Fowler is willing to tackle cancer surgery in risky organs, most notably the pancreas, liver and colon.

Pancreatic cancer has no available screening for the general population, nor early symptoms. It's lethal because during the early stages, when the tumor would be most treatable, there are usually no symptoms. Often, by the time it’s discovered, the cancer has become large or has spread to other organs.

“We have made some progress,” Fowler said. “Unfortunately, a fair percentage of people aren’t candidates for surgery because of widespread disease at the time of diagnosis. We still have a long way to go.”

Connors, 74, lives a vibrant life in Denver, North Carolina. She walks her dog four times daily, is a school room mother and Girl Scout leader. She also plays volleyball and swims with her three grandchildren.

“I’ve had 17 years because of Dr. Fowler,” she said. “He had to remove my bile duct, some small intestine and gallbladder. I knew all the statistics going in, 95% die within two years and 80% die within five years.”

“But I told Dr. Fowler `I’ve got things to do.’ I had total faith in him. My answer to cancer is faith, family, friends and Dr. Fowler.”

Enjoying the next generation

Linda Bird, 72, who lives in Mooresville, North Carolina, is a seven-year pancreatic cancer survivor since Fowler operated on her. She was completely healthy until a 2012 endoscopy revealed her cancer.

Dr. Wyatt Fowler

“A shot out of the blue,” Bird said. “I was in shock.”

But she’s a former registered nurse and clinical social worker, so she understood it would be a tough journey.

“Dr. Fowler was very professional, but still very kind,” she said. “He talked to us about what procedures he’d do. He drew pictures to explain. He answered all our questions.”

Bird is an avid quilter and practices yoga regularly.

Every year, Linda’s husband Jim sends Fowler a letter updating her health and recapping their adventures. Last year, they celebrated a 50th anniversary trip to Europe. She remains active chasing her two grandchildren, ages 10 and 3.

“I never would have known I’d had another grandchild if things had gone a different way,” Bird said. “I’m thankful.”

New tools to tackle difficult cancers

The pancreas is a gland about six inches long, in your abdomen, that produces enzymes that help with digestion and regulating blood sugar levels.

Fowler performed a Whipple procedure (pancreaticoduodenectomy) on Bird.

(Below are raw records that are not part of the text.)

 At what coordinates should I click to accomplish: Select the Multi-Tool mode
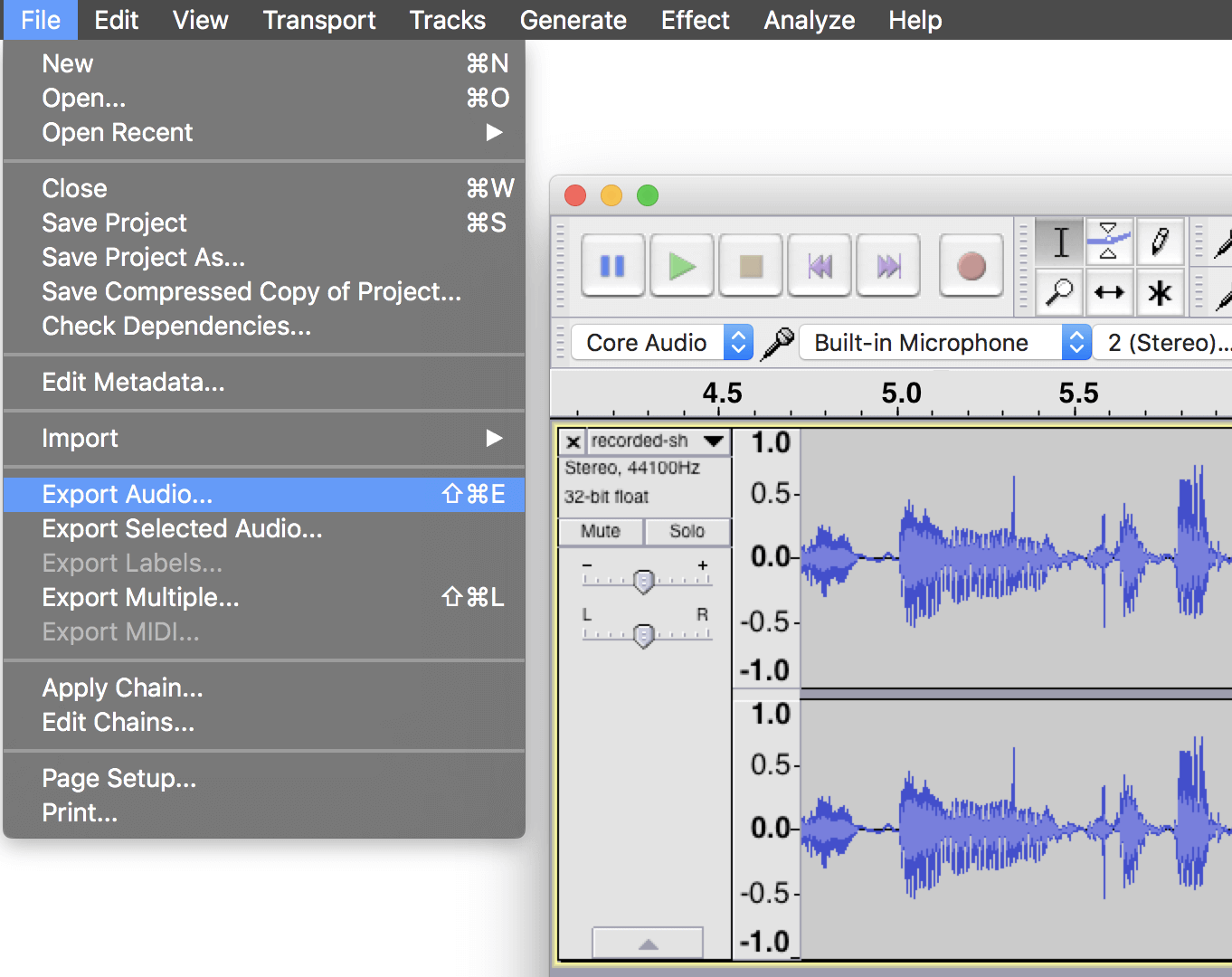(1161, 292)
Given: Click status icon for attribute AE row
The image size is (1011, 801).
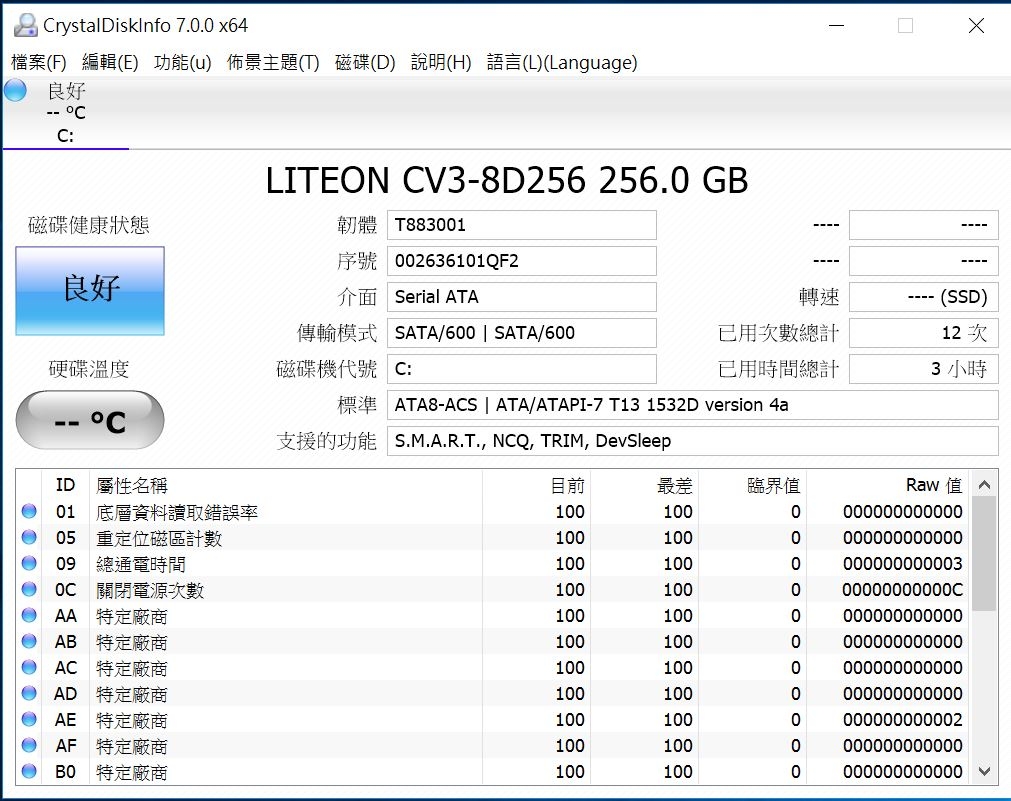Looking at the screenshot, I should pos(29,720).
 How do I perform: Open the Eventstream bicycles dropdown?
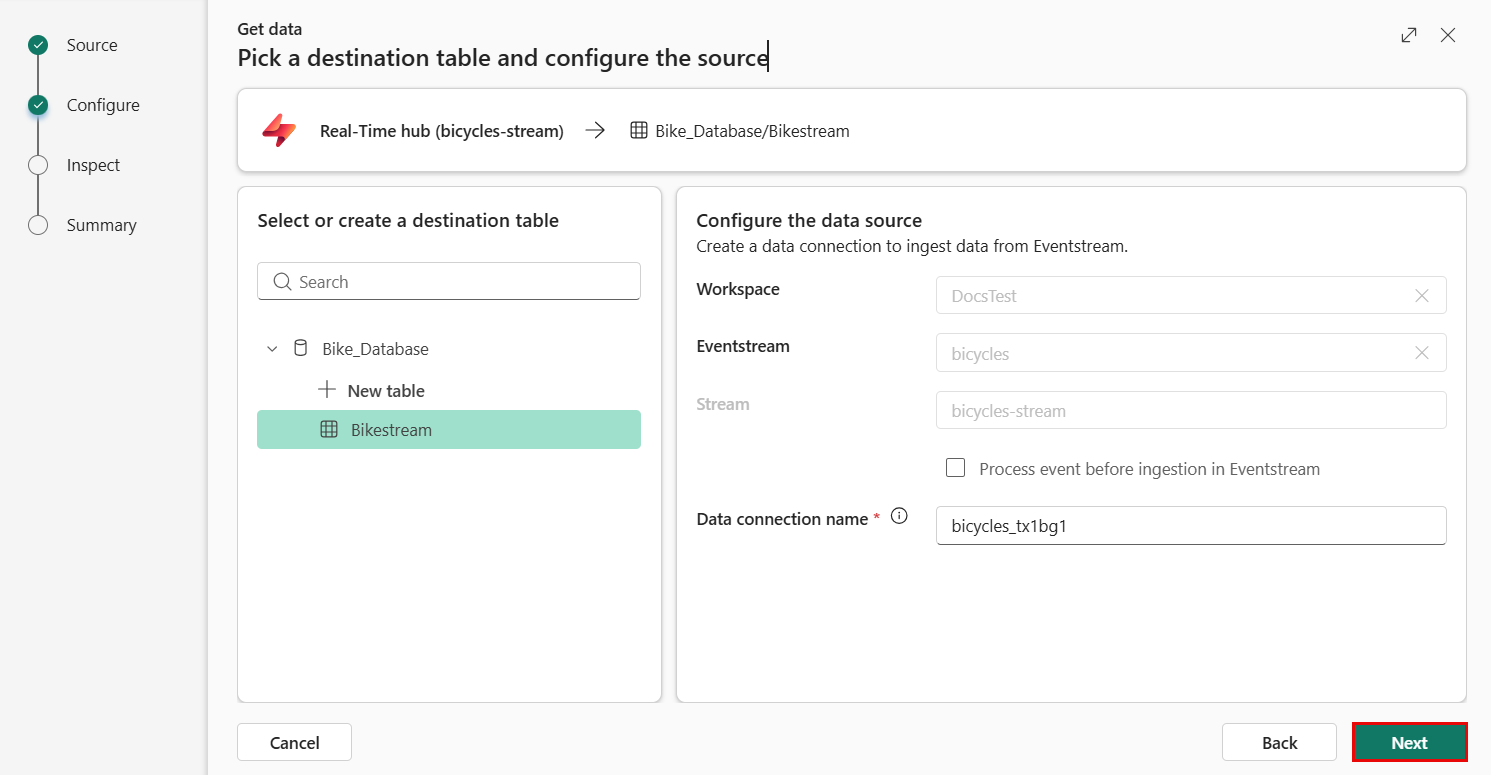point(1170,353)
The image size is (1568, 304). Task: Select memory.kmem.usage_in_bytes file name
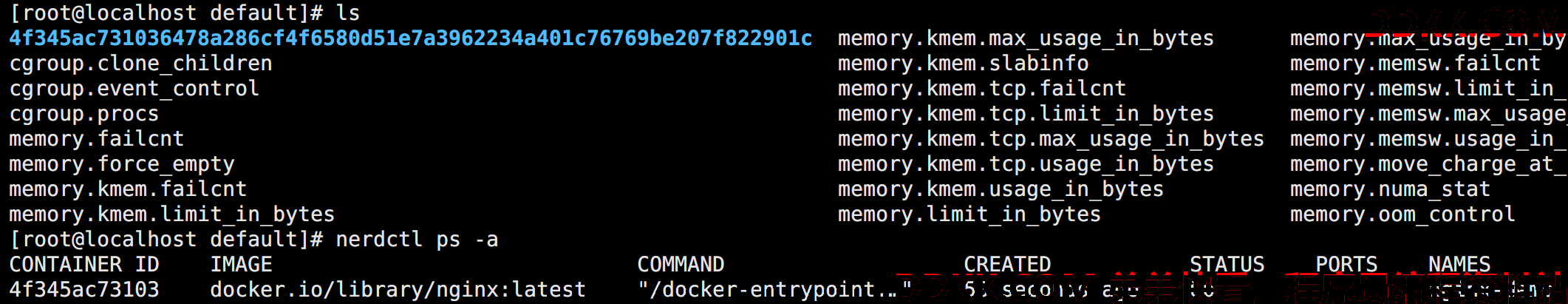[x=1001, y=189]
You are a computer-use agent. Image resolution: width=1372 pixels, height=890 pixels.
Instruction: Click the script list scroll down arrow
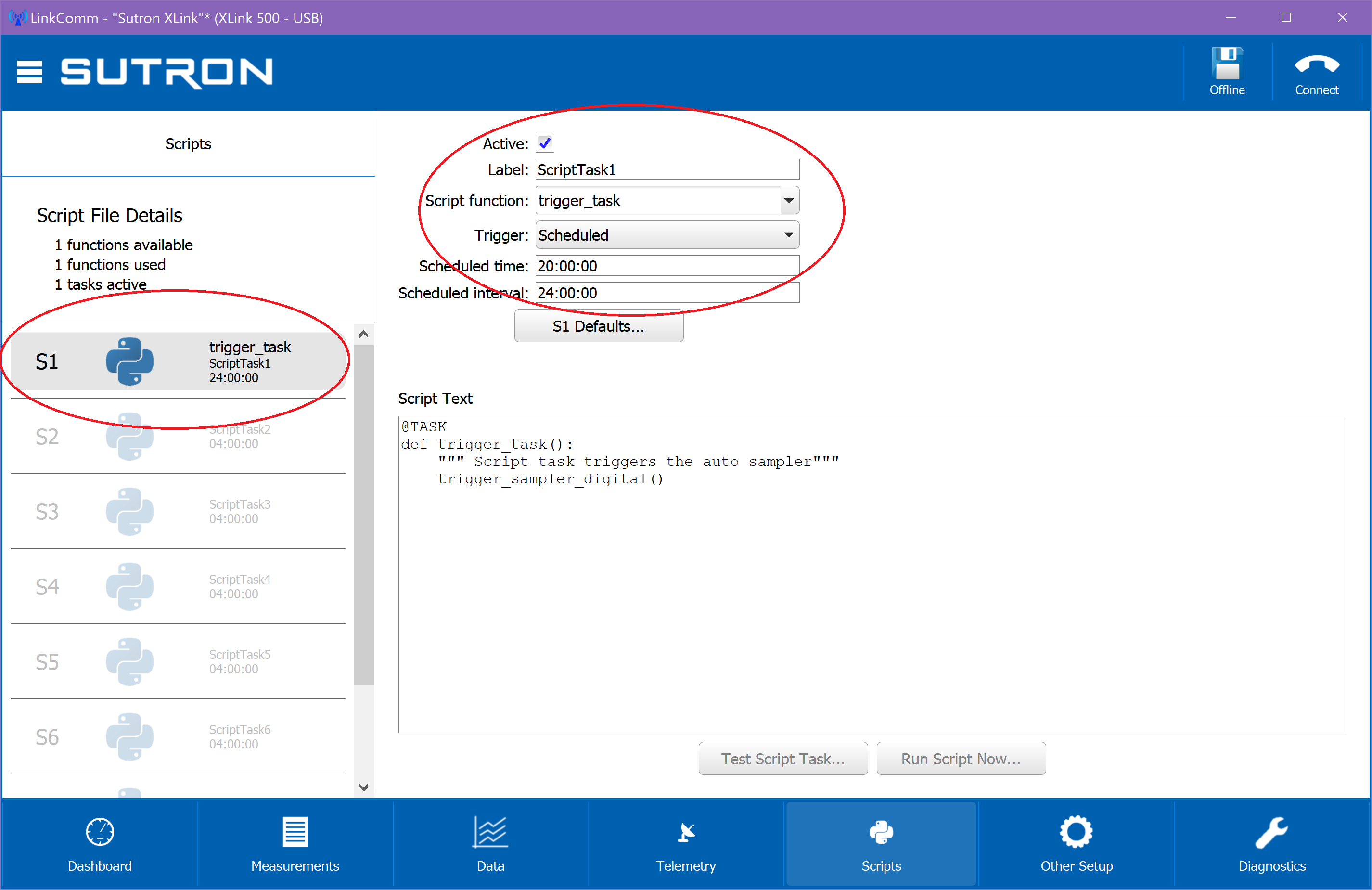[x=363, y=787]
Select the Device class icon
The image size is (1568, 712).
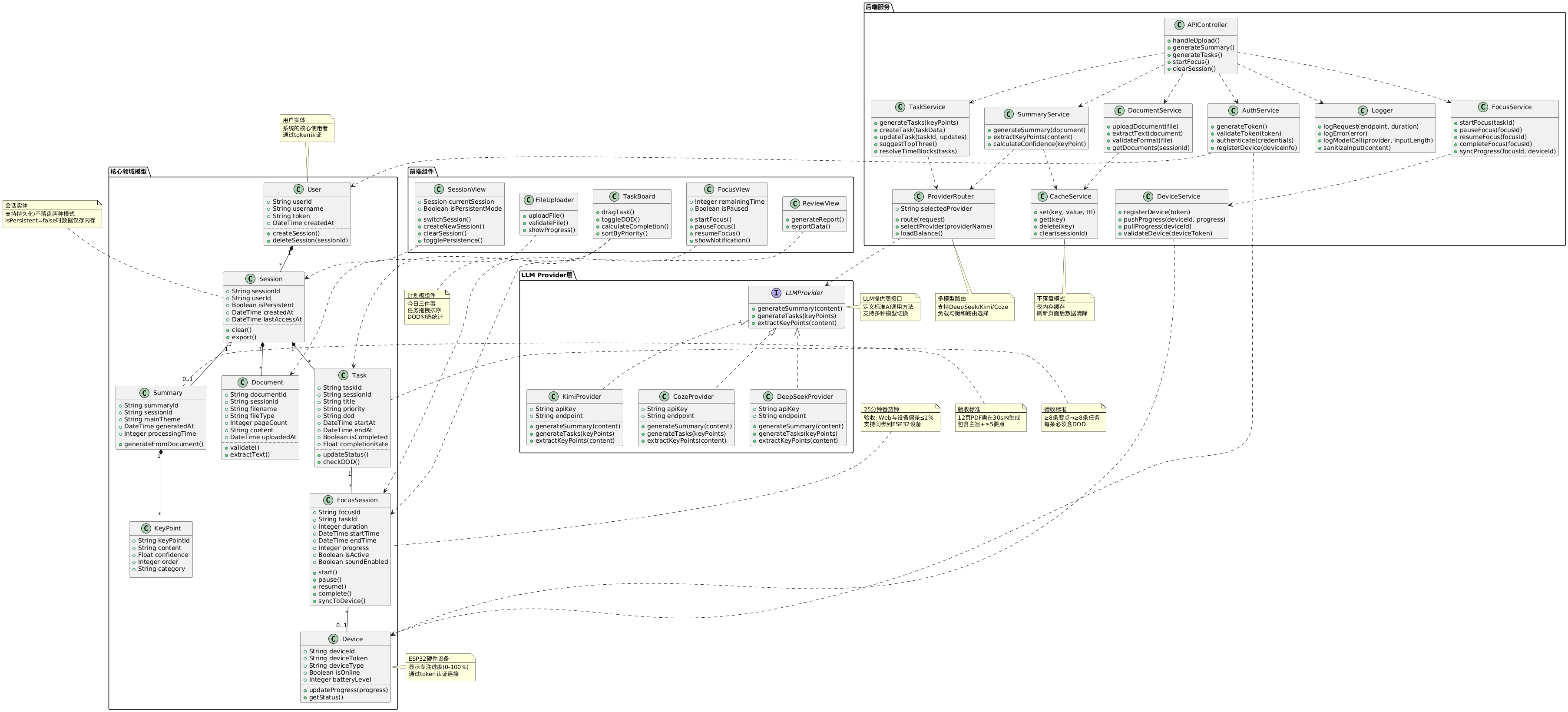333,639
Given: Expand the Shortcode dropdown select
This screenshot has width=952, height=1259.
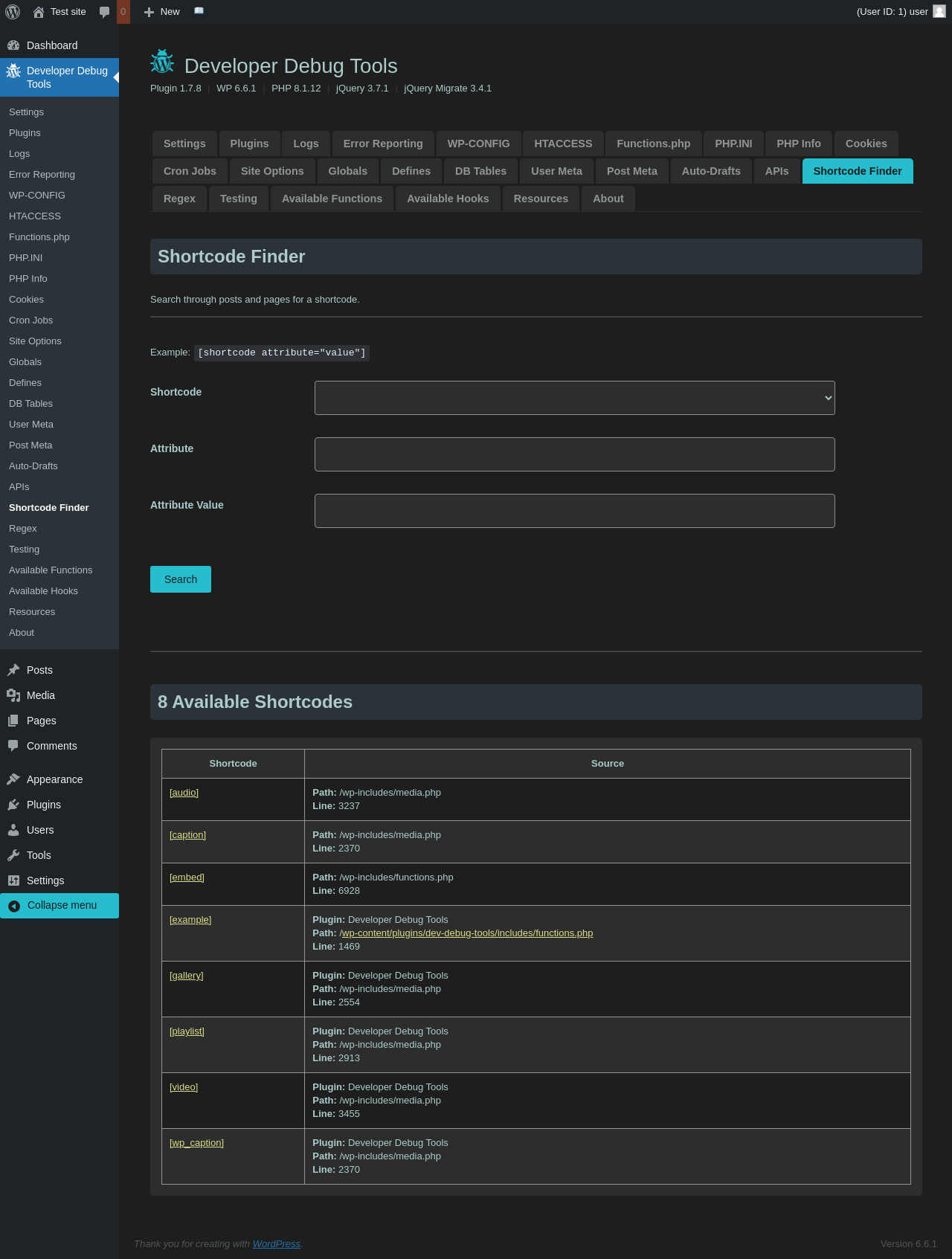Looking at the screenshot, I should 574,398.
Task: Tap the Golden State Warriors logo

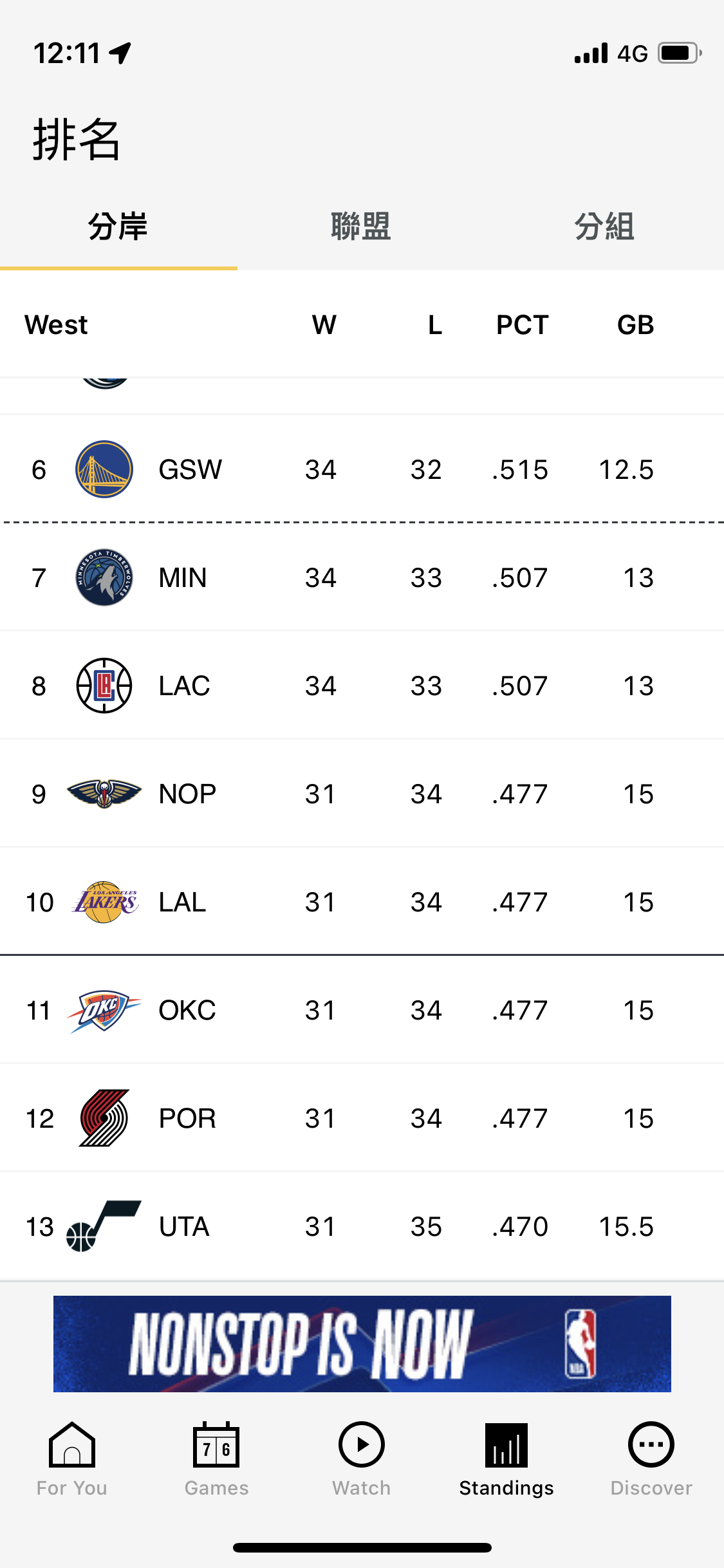Action: pyautogui.click(x=104, y=469)
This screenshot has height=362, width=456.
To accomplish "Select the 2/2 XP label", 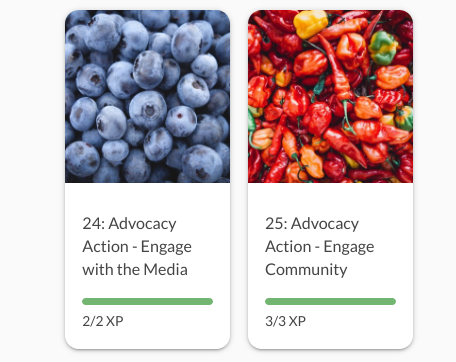I will point(103,321).

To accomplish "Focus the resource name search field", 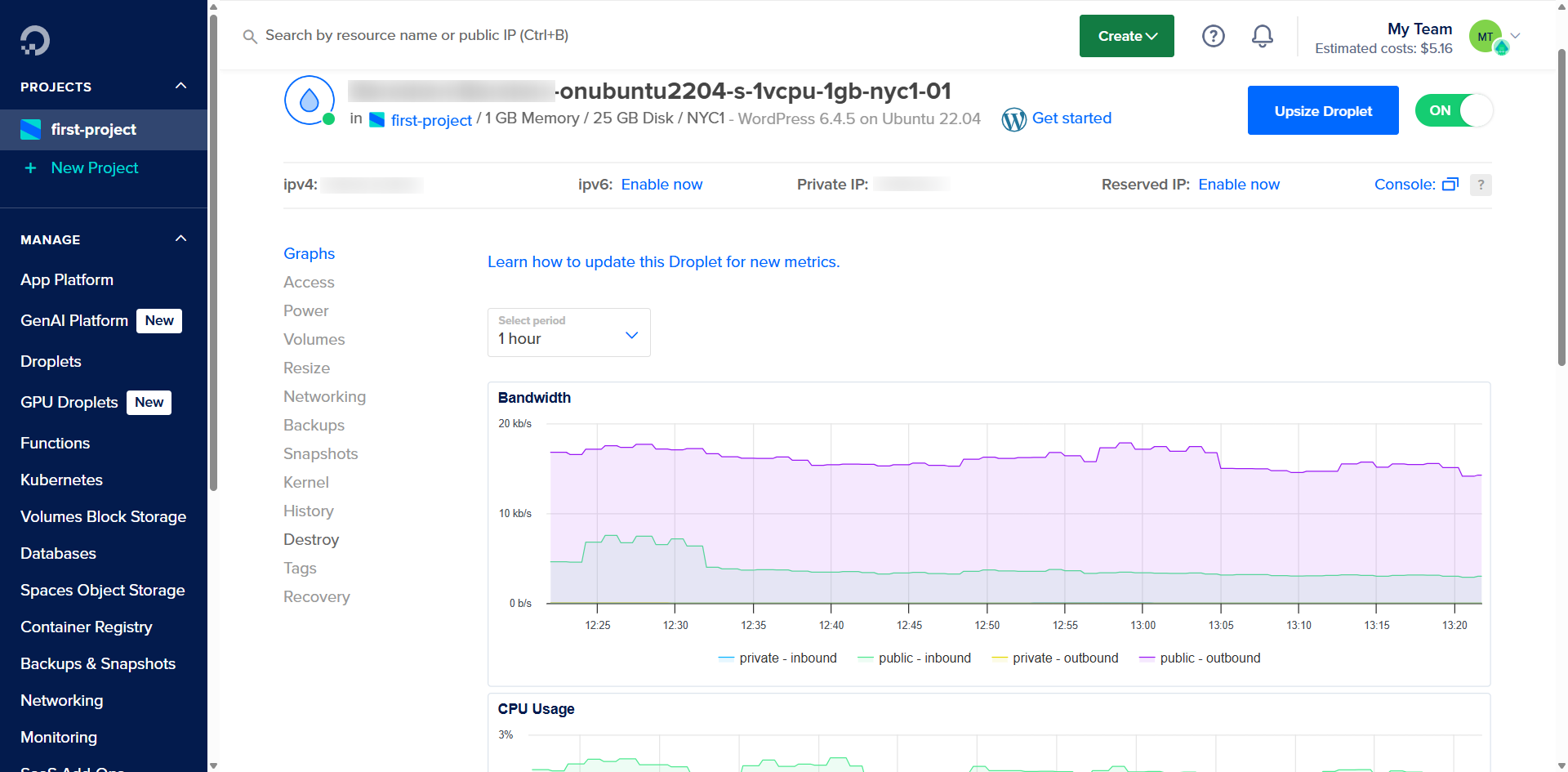I will point(416,36).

It’s a complex operation to remove the wide part or “head” of the pancreas, part of the small intestine, the gallbladder and bile duct. It is the most-performed surgery to treat cancer confined to the head of the pancreas.

“It’s a challenging surgery to get people over and through. It’s something that caught my interest early,” said Fowler, who has been a surgeon 29 years. “Pancreatic cancer surgery is difficult, but when you’re successful, it’s extremely rewarding. To have someone seven, eight or 10 years cancer-free after their surgery, this is why you continue to do this.”

connors and sadie
Patricia Connors,a 17-year cancer survivor, enjoys a swims with her dog Sadie.

In 2019, it is estimated that there will be nearly 57,000 new cases of pancreatic cancer and an estimated 45,750 people will die of the disease.

Fowler said cancer survival rates in the pancreas, liver and colon should continue to slowly improve because of an expanding repertoire of treatments available, including chemotherapy, resection, radiofrequency ablation, radiation and intra-arterial therapies.

Fowler is quick to credit recent ERAS (enhanced recovery after surgery) protocols adopted by Novant Health. He also cited the talent and dedication of his partners at Novant Health Carolina Surgical – Randolph, and beyond.

“It’s a team thing,” Fowler said. “We can’t do it without the nurses, the physician assistants, the radiologists. They help and know what to do. The people here at Novant Health are top-notch. I’ve worked in several cancer centers and they’re as good as I’ve ever seen. I couldn’t do what I do without them being able to do what they do.”

TOP PHOTO: Linda Bird, a pancreatic cancer survivor, holds her granddaughter Nora.